(Data extracted from a collection)
* * * * * * *

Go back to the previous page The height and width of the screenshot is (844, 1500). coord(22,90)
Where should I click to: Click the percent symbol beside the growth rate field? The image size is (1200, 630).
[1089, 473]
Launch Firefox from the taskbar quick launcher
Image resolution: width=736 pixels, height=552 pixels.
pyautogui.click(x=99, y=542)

* * * * * * *

_Exercise_
Your answer must consist only of the lines from the one with "Where should I" through the final line of the entries, each retyped exactly.

_Task answer_
Where should I click to: Click the percent symbol beside the growth rate field? The image size is (1200, 630).
[1089, 473]
Launch Firefox from the taskbar quick launcher
Image resolution: width=736 pixels, height=552 pixels.
pyautogui.click(x=99, y=542)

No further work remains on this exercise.